======== INFORMATION SUPPLIED

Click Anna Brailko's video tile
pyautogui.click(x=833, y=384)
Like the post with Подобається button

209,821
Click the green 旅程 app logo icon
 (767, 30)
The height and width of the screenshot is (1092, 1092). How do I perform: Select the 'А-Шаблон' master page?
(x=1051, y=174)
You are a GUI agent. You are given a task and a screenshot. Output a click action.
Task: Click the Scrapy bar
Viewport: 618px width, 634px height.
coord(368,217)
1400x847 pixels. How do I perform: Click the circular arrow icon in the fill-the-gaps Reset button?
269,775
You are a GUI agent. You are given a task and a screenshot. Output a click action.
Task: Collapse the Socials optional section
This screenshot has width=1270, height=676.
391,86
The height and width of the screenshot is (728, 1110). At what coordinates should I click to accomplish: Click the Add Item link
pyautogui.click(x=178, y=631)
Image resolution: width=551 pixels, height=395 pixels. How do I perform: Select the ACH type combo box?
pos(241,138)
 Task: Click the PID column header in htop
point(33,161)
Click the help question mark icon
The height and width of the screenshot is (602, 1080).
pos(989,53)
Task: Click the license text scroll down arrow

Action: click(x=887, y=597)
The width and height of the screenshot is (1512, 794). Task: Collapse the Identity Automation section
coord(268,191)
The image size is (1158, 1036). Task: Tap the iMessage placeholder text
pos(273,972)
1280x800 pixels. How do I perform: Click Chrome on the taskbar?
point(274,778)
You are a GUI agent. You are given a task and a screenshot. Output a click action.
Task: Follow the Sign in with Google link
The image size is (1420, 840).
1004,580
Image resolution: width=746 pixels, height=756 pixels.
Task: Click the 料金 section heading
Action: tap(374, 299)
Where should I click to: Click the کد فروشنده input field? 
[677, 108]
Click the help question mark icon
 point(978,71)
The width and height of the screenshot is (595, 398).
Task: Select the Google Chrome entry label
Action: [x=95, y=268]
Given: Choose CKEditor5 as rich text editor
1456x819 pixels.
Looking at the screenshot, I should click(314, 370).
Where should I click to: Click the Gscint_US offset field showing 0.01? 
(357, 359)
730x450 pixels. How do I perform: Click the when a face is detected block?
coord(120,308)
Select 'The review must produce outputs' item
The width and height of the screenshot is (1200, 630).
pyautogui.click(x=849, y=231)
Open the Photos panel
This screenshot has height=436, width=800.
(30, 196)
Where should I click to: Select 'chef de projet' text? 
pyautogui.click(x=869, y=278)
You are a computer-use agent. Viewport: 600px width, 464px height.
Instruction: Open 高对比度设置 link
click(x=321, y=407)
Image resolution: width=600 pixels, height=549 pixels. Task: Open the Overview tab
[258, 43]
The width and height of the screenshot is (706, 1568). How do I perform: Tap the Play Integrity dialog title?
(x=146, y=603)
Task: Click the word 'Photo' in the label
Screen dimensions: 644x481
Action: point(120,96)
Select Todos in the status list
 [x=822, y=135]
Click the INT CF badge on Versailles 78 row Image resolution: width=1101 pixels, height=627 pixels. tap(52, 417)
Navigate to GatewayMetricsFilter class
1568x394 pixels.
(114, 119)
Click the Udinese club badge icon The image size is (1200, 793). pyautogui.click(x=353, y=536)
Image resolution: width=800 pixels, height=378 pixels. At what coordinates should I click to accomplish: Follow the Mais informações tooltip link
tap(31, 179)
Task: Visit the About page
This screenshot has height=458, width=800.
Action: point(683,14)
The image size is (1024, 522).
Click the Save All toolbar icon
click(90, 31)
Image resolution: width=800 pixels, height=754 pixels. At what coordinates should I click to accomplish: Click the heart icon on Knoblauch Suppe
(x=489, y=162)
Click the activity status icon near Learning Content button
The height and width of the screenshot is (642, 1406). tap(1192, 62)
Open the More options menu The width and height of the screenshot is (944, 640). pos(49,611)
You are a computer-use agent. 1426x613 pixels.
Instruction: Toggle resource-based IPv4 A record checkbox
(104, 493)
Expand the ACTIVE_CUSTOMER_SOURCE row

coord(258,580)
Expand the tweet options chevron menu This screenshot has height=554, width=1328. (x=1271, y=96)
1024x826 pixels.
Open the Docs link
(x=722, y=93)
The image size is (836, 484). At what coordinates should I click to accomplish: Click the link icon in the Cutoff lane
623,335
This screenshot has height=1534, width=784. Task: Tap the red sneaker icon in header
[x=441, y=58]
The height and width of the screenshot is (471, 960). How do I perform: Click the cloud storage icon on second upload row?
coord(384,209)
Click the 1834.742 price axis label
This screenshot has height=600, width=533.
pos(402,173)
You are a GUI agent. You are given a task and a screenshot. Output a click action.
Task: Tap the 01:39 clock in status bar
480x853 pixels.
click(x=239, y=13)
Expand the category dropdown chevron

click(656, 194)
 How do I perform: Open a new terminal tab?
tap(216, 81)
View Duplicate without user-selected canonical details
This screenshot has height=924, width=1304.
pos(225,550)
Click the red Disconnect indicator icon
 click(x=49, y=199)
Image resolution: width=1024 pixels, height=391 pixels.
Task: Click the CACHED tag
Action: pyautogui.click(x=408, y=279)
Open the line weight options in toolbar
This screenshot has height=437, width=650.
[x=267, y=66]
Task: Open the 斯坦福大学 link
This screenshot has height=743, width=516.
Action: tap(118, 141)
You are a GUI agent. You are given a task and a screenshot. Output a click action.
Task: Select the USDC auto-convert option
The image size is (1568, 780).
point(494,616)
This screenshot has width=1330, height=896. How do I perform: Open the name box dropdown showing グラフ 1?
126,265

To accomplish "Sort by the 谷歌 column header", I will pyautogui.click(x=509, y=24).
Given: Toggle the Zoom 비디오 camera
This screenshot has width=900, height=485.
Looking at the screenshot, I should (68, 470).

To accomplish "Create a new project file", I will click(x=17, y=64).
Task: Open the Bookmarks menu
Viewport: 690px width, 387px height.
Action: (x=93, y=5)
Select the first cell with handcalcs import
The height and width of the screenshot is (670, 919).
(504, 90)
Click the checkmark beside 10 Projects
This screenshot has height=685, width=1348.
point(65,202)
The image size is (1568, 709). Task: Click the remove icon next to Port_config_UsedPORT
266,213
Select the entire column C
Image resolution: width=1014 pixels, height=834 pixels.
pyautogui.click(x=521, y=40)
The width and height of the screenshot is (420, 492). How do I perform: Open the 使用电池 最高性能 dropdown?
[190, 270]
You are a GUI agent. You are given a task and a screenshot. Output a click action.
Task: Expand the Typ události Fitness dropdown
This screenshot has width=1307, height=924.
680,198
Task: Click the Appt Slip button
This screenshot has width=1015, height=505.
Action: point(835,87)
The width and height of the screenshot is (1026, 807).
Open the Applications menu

================

GOAL OF THE EXERCISE:
Repeat only what lies between the first line of the data and the line containing "Task: Click the Scrapy bar", both of those lines included, exactly as it stands.

PROBLEM SOLUTION:
Click Anna Brailko's video tile
pyautogui.click(x=833, y=384)
Like the post with Подобається button

209,821
Click the green 旅程 app logo icon
 (767, 30)
The height and width of the screenshot is (1092, 1092). How do I perform: Select the 'А-Шаблон' master page?
(x=1051, y=174)
You are a GUI agent. You are given a task and a screenshot. Output a click action.
Task: Click the Scrapy bar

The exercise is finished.